I abstracted out the code you used to get the version, and moved it to a system function that could be used by both the status report and telemetry.

Good call 👍🏼

...inluded the databse name as well as version.

Well, I don't really like how the status page reports this:

MySQL, MariaDB, or equivalent version MariaDB v10.8

If we are confident that it is either MariaDB or MySQL, we should be reporting that. We should only be using the lengthier MySQL, MariaDB, or equivalent version string if we don't know which one of the two it is. So the possible strings for $type in the site status report should be:

MariaDB 10.6 is still being reported as 5.5.

Hmm, odd 🤔 ...I'll set that up on my local and try to figure out what the deal is.

I think we should review the approach taken by Drupal in https://www.drupal.org/project/upgrade_status/issues/3213533 to see if that can get the correct database version.

Definitely 👍🏼 ...we shouldn't be trying to reinvent the wheel.

klonos commented 1 year ago

@jenlampton I've set up your PR branch on my local (using lando if it matters), and it seems to be reporting the 10.6 version correctly for me:

image

image

klonos commented 1 year ago

...FTR, the PR sandbox reports v10.8: image

klonos commented 1 year ago

...if it helps, I've inserted multiple dpm()s in various stages in the newly-introduced _system_get_database_version() function, and here's the output: image

quicksketch commented 2 weeks ago

On my local (using DDEV), I get this odd version string reported in PHP: 10.11.8-MariaDB-ubu2204-log. (ubu2204 translates to "Ubuntu 22.04", the OS version I'm running). This PR then reports that the database version is 2204. This is a tough problem!

quicksketch commented 2 weeks ago

I adapted the fix from https://www.drupal.org/project/upgrade_status/issues/3213533 into a new pull request here: https://github.com/backdrop/backdrop/pull/4853

The thing I didn't understand right away is that the 5.5.5- prefix is not the equivalent MySQL version, it's a hack that allows MySQL clients to connect to MariaDB servers. See the full explanation in the MariaDB project: https://github.com/MariaDB/server/blob/f6633bf058802ad7da8196d01fd19d75c53f7274/include/mysql_com.h#L42

The good news is this makes "fixing" the version number a lot easier than it seemed at first. The prefix is always going to be 5.5.5-, never any other version number like 5.6.0- or 8.1.2-.

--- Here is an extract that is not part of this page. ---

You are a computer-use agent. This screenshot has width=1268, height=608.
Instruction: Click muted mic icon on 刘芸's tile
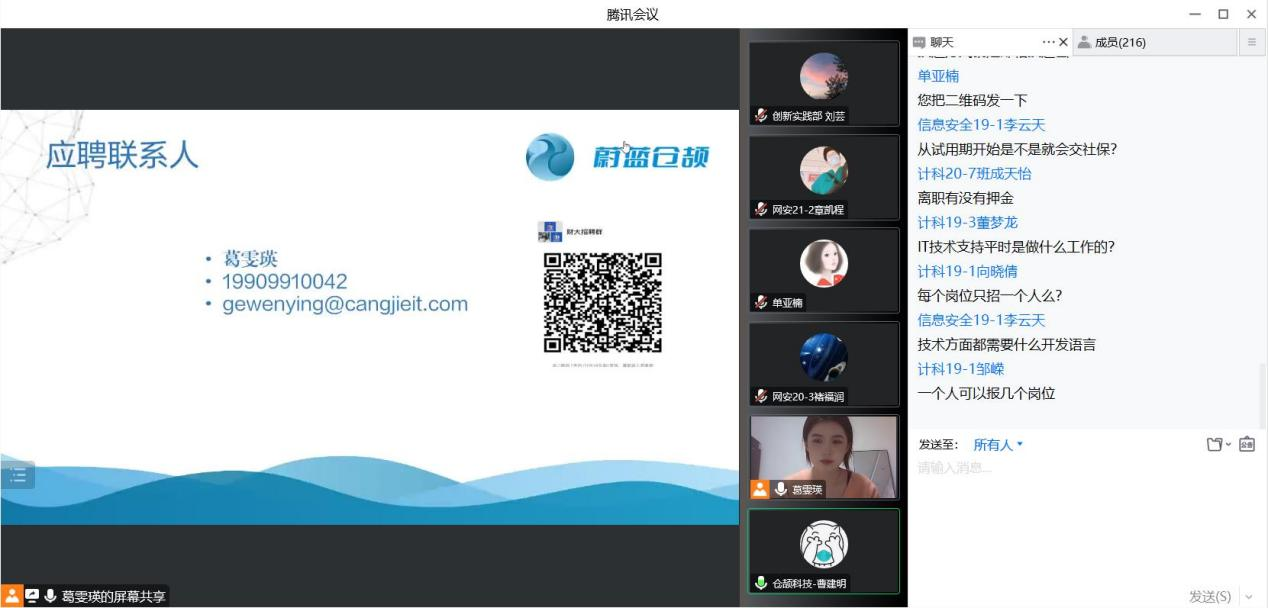[x=761, y=116]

Although the location of the fix is different, my new PR uses the identical fix as Drupal, which simply strips off this prefix.

We'll still be reporting longer version strings to Telemetry, like 10.11.8-MariaDB-ubu2204-log or 10.5.11-MariaDB-1:10.5.11+maria~focal-log, but all those strings are fine as long as the first 3 numbers indicate the MariaDB version. The project_telemetry module will just strip off all the unnecessary suffixes.

indigoxela commented 2 weeks ago

@quicksketch cool, that means, this issue gets obsolete, right? (Another "read before post" reminder to myself :wink: )

Testing seems tricky... on my dev there's no such prepended string. But I do have one on a low traffic (never gone live) site. :thinking:

indigoxela commented 2 weeks ago

Works for me! :+1:

I have a "forgotten web" on a server with the MariaDB package directly from their repo, so there's the prefix.

Before applying the patch the version on the status page reads:

MySQL, MariaDB, or equivalent Version 5.5.5-10.6.19-MariaDB

After applying the patch:

MySQL, MariaDB, or equivalent Version 10.6.19-MariaDB

Same for "Debug information" on admin/reports/debug - prefix gets properly stripped.

Additionally I tested on my dev box (guess the OS :wink:): Before and after values are the same, as expected:

10.11.6-MariaDB-0+deb12u1

The code also looks good. Not sure if anyone wants to do some additional code review. So setting RTBC right away.

quicksketch commented 2 weeks ago

Merged into 1.x and 1.28.x. Thank you @indigoxela, @klonos, @olafgrabienski, @yorkshire-pudding, @BWPanda, and @jenlampton!